### DOCUMENT TEXT
----

Metamath Proof Explorer

Theorem bdayimaon

Description: Lemma for full-eta properties. The successor of the union of the image of the birthday function under a set is an ordinal. (Contributed by Scott Fenton, 20-Aug-2011)

		Ref	Expression
	Assertion	bdayimaon	⊢ ( 𝐴 ∈ 𝑉 → suc ∪ ( bday “ 𝐴 ) ∈ On )

Proof

Step	Hyp	Ref	Expression
1		bdayfo	⊢ bday : No –onto→ On
2		fofun	⊢ ( bday : No –onto→ On → Fun bday )

----

### EXCERPTED RECORDS
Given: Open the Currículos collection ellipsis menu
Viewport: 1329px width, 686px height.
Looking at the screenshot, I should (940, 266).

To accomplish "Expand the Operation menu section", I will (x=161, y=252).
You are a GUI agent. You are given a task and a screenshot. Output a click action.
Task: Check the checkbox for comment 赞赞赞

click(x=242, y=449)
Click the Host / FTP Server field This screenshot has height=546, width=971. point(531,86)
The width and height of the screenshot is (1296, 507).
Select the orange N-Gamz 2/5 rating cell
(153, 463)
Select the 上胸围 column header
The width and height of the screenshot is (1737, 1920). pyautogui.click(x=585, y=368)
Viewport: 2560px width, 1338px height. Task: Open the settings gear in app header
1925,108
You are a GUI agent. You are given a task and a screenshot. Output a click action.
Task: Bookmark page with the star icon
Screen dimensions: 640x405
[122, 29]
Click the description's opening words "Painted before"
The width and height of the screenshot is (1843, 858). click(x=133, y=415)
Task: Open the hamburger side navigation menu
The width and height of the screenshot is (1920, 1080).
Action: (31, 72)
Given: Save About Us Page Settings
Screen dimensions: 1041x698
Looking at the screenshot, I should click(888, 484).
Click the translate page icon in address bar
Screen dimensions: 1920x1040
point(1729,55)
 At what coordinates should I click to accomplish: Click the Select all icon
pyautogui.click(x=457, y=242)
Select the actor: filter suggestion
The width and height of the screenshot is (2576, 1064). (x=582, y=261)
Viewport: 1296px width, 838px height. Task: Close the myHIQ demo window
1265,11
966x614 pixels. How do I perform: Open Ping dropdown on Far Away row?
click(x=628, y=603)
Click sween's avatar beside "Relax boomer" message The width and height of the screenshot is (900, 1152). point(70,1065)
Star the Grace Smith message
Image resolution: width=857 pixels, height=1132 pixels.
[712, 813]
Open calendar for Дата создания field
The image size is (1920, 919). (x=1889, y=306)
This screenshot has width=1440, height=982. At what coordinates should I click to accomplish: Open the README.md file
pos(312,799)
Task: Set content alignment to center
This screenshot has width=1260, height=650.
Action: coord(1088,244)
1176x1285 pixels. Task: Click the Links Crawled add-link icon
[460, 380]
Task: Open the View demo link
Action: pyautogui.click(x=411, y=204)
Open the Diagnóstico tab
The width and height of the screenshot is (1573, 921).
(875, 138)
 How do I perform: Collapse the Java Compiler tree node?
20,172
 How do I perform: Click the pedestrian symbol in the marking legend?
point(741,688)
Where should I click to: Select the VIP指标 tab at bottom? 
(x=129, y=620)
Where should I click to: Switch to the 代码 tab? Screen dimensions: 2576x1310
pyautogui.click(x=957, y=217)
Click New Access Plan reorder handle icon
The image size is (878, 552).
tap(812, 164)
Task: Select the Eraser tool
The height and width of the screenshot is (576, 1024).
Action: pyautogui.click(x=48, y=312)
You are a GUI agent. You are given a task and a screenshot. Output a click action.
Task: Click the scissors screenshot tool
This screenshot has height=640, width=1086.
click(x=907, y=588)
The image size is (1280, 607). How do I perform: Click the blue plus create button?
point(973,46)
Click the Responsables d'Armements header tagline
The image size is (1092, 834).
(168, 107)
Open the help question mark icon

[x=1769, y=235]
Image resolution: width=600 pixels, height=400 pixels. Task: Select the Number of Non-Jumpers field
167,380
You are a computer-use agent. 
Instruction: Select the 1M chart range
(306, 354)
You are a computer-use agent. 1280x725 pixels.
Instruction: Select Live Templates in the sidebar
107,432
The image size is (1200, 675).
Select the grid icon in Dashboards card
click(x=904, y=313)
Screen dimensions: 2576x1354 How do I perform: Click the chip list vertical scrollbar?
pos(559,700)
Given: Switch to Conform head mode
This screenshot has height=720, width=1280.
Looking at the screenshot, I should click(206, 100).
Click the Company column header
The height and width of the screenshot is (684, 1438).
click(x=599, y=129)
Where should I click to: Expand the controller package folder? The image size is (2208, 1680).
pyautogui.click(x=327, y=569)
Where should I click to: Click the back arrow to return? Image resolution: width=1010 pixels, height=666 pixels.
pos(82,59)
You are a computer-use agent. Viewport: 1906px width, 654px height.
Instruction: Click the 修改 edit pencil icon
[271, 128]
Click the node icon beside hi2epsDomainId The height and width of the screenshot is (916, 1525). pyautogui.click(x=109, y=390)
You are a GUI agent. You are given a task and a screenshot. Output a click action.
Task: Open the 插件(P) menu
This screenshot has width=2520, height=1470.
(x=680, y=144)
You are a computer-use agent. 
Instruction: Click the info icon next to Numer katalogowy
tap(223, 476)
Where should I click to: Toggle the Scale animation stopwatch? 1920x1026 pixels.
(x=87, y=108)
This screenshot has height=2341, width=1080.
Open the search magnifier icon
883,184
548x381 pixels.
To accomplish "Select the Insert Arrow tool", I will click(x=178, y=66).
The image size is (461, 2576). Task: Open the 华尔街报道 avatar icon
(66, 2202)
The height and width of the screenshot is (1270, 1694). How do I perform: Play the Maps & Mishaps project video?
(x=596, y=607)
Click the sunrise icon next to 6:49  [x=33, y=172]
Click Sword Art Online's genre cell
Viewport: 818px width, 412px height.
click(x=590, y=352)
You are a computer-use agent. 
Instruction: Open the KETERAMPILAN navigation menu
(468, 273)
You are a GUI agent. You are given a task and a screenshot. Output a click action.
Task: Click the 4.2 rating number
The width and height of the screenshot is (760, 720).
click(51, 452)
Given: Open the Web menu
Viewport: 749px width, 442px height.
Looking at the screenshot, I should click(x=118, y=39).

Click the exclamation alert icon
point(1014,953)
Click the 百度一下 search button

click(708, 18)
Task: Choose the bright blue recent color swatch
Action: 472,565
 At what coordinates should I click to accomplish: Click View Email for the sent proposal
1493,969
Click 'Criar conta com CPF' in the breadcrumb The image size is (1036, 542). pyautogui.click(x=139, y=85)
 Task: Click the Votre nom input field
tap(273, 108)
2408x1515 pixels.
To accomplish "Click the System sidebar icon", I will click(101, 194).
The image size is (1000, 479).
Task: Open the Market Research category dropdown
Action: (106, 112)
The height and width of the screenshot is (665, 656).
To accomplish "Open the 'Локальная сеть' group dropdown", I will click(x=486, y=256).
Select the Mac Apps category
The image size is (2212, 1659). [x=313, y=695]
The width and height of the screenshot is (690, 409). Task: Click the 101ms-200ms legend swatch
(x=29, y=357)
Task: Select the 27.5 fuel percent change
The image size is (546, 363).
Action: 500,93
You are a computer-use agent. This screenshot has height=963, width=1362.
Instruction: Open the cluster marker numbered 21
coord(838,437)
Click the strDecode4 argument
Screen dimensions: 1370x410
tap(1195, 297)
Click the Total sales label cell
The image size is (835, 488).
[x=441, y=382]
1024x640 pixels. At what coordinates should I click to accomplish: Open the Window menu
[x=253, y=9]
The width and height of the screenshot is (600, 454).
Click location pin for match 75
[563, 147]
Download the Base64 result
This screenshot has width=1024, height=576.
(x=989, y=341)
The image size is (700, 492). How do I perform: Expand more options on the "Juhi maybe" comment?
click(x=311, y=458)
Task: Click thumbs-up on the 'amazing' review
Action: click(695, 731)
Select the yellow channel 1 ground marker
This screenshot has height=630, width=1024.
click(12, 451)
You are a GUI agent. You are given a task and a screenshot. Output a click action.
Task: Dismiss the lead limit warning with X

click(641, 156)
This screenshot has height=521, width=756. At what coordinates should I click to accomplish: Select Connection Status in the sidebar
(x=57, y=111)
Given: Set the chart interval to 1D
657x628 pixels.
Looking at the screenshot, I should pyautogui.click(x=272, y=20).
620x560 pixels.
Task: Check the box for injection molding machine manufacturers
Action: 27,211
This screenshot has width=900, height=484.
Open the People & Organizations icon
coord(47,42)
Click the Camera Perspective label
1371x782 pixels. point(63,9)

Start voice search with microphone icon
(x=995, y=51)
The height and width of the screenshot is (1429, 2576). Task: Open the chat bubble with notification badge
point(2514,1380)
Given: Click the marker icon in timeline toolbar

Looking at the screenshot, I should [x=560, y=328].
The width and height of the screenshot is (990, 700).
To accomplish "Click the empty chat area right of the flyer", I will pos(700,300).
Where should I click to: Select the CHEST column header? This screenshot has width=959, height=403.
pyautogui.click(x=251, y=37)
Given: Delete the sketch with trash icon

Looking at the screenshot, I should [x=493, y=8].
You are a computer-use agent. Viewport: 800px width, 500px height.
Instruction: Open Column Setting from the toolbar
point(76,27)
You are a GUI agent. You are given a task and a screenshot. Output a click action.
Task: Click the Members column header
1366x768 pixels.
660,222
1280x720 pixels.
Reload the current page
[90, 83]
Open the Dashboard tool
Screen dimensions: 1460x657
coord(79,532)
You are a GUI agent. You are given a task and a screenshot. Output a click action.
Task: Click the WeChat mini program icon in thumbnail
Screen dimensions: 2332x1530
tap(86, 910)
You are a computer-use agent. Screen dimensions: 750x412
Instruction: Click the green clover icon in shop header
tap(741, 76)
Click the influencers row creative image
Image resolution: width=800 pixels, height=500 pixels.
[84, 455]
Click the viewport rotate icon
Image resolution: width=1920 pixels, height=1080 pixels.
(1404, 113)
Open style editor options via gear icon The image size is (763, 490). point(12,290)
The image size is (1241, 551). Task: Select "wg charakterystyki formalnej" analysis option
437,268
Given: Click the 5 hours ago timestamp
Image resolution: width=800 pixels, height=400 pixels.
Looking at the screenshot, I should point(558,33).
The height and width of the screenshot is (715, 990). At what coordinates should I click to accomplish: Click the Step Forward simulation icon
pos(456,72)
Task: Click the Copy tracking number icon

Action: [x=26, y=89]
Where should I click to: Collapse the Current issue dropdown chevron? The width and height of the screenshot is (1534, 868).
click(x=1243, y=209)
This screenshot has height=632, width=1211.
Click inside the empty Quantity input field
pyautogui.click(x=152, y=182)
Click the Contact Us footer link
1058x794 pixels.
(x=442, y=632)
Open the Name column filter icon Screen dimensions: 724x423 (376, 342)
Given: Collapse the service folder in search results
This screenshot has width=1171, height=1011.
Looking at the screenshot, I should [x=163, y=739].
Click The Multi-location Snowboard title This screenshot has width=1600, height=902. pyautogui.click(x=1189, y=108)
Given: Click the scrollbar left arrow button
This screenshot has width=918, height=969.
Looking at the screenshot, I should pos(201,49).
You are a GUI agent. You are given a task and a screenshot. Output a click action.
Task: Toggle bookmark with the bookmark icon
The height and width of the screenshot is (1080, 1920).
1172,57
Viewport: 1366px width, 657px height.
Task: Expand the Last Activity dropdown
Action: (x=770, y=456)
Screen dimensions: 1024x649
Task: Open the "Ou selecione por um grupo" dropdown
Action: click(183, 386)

----

### PROBLEMS
1. In two sentences, what does the Metamath page on theorem bdayimaon say?
2. On the Metamath page for theorem bdayimaon, who contributed the theorem and on what date?

### SOLUTION SET
1. Theorem bdayimaon, a lemma for full-eta properties contributed by Scott Fenton on 20-Aug-2011, states that the successor of the union of the image of the birthday function under a set is an ordinal. The proof steps shown begin with bdayfo, which gives that bday maps No onto On, and fofun, which yields from this that bday is a function.

2. Scott Fenton contributed it on 20-Aug-2011.